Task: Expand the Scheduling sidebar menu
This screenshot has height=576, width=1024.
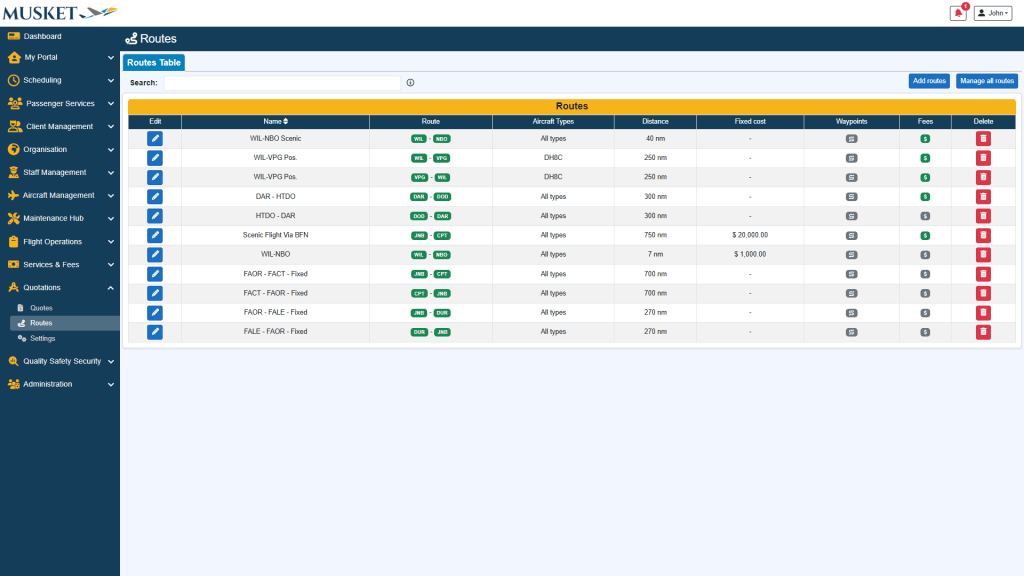Action: [x=60, y=80]
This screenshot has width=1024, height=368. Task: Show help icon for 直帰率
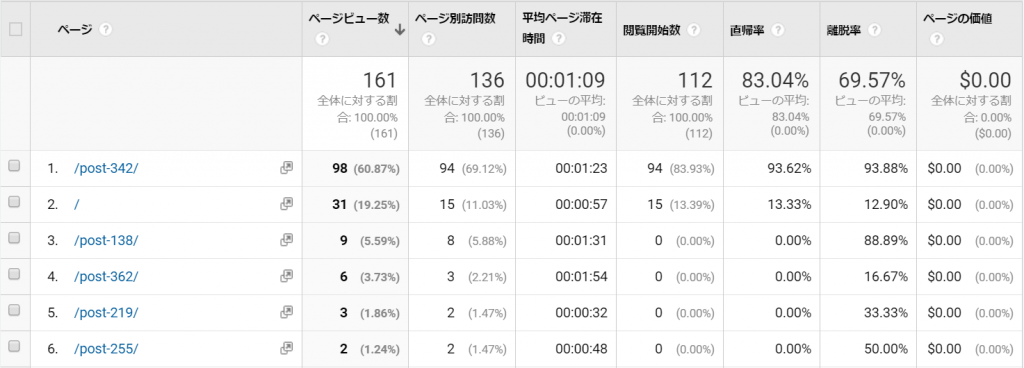pos(778,30)
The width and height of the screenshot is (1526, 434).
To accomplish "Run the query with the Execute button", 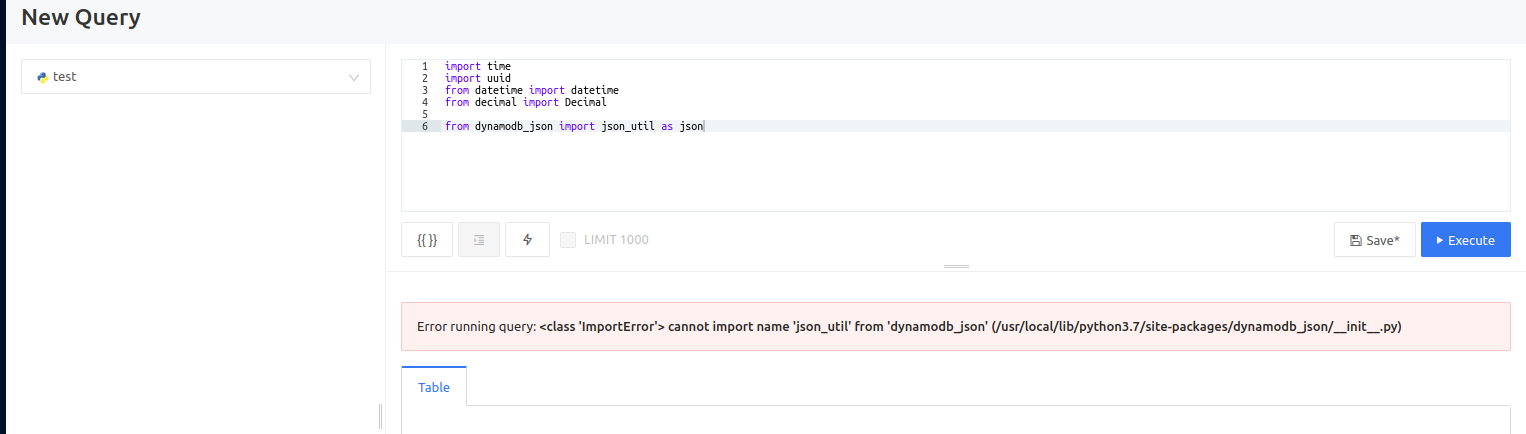I will coord(1466,240).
____________________
Please find each line in the rows above that contains the word "width", and copy those lines.

This screenshot has height=576, width=1024.
This screenshot has width=1024, height=368. Task: Show help icon for 直帰率
The width and height of the screenshot is (1526, 434).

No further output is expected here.